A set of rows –
--------
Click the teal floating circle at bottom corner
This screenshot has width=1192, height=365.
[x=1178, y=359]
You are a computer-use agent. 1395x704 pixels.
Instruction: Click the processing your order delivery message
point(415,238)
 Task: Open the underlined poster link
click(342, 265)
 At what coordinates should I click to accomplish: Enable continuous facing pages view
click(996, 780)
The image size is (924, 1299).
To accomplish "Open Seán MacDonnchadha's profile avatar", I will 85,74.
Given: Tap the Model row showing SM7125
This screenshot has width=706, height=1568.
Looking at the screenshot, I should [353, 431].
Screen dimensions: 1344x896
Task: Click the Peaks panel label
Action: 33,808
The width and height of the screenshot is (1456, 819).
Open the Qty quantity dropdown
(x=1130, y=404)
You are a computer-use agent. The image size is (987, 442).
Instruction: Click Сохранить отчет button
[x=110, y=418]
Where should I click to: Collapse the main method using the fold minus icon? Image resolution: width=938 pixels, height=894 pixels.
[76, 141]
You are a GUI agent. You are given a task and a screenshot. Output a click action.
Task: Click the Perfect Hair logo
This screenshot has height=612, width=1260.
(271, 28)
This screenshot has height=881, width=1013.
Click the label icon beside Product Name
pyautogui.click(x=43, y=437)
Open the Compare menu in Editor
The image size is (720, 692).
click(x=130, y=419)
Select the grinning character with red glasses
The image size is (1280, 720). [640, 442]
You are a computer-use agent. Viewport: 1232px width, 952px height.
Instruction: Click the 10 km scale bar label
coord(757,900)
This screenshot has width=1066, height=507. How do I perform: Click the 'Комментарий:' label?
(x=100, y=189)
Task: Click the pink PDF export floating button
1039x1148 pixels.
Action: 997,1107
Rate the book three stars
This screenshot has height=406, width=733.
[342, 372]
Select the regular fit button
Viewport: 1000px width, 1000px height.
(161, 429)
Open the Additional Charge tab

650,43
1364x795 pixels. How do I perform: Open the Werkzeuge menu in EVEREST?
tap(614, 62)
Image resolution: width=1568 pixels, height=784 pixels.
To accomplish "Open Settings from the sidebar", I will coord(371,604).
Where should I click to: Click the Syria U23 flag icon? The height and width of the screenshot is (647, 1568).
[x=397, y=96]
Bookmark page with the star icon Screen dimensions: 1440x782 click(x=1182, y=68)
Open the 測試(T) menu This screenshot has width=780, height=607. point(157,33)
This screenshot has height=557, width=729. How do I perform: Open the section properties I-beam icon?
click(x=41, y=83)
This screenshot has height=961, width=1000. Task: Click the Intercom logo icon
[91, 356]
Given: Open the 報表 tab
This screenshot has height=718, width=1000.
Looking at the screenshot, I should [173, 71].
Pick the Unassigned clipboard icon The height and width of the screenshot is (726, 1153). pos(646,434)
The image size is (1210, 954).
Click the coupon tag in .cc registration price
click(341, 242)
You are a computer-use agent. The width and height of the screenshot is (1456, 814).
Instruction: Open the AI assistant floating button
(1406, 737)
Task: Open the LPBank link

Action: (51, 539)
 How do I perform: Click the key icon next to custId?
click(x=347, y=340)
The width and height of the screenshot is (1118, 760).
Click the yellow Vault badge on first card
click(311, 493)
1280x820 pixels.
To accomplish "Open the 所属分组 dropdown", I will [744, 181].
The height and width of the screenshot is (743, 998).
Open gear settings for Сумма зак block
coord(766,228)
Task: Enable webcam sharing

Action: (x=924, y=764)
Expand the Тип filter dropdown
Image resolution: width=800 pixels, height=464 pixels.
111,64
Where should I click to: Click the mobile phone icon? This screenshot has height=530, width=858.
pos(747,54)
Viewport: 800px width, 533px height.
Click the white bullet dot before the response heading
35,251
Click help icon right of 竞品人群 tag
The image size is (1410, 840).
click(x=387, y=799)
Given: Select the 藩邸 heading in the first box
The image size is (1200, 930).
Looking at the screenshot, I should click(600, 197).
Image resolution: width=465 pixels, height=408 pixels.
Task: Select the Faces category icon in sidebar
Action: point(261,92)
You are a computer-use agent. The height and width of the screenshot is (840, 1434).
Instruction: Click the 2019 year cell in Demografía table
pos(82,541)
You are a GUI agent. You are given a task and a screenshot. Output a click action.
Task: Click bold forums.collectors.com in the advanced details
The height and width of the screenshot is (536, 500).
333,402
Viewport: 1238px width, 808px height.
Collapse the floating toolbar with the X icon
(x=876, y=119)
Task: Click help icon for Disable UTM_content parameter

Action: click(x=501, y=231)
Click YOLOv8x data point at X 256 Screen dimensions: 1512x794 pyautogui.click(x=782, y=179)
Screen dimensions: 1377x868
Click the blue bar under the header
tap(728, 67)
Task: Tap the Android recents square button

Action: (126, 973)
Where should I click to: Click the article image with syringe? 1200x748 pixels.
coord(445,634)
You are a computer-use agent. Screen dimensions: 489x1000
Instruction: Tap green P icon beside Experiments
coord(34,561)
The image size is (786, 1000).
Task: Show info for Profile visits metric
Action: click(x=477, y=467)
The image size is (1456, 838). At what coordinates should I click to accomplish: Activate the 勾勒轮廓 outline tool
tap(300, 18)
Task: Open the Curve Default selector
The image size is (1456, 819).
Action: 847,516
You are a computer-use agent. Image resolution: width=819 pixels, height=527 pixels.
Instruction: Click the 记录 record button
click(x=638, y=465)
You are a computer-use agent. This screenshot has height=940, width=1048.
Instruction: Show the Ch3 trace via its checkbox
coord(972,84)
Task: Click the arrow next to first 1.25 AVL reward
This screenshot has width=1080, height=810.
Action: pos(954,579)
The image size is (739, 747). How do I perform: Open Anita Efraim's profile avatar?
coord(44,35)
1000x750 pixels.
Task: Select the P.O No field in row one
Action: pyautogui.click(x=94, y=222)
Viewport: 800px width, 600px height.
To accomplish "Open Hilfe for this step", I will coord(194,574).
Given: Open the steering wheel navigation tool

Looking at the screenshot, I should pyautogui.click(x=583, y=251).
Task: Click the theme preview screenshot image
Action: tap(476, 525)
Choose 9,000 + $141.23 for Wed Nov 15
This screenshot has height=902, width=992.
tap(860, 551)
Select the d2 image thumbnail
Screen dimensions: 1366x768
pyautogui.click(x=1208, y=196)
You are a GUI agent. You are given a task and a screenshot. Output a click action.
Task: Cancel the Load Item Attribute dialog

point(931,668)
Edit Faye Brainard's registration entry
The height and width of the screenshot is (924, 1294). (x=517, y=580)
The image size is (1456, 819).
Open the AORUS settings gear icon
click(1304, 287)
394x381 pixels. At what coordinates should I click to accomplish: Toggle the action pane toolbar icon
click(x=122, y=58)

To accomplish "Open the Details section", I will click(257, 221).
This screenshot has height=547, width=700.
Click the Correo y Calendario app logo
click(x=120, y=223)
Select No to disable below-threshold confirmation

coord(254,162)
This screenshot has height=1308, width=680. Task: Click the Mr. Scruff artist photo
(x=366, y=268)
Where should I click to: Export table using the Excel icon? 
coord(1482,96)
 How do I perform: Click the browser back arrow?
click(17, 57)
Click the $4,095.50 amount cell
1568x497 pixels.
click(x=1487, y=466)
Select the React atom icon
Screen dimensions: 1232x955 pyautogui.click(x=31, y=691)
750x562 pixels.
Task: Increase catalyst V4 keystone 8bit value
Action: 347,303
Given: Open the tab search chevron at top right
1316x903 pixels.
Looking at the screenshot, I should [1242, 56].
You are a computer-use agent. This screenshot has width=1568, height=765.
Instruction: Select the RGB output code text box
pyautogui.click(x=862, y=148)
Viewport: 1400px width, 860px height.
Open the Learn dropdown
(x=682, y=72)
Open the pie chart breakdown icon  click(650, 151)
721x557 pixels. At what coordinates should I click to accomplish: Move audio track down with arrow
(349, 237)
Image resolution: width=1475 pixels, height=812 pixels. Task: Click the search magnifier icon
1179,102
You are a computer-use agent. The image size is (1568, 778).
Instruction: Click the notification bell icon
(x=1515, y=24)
--------
Stated task – Express the rows above as a JSON list of strings, one string per line, starting at the first row and ending at the line containing "Action: 33,808", with both ends included. Leave out blank lines.

Complete response –
[
  "Click the teal floating circle at bottom corner",
  "This screenshot has width=1192, height=365.",
  "[x=1178, y=359]",
  "You are a computer-use agent. 1395x704 pixels.",
  "Instruction: Click the processing your order delivery message",
  "point(415,238)",
  " Task: Open the underlined poster link",
  "click(342, 265)",
  " At what coordinates should I click to accomplish: Enable continuous facing pages view",
  "click(996, 780)",
  "The image size is (924, 1299).",
  "To accomplish \"Open Seán MacDonnchadha's profile avatar\", I will 85,74.",
  "Given: Tap the Model row showing SM7125",
  "This screenshot has width=706, height=1568.",
  "Looking at the screenshot, I should [353, 431].",
  "Screen dimensions: 1344x896",
  "Task: Click the Peaks panel label",
  "Action: 33,808"
]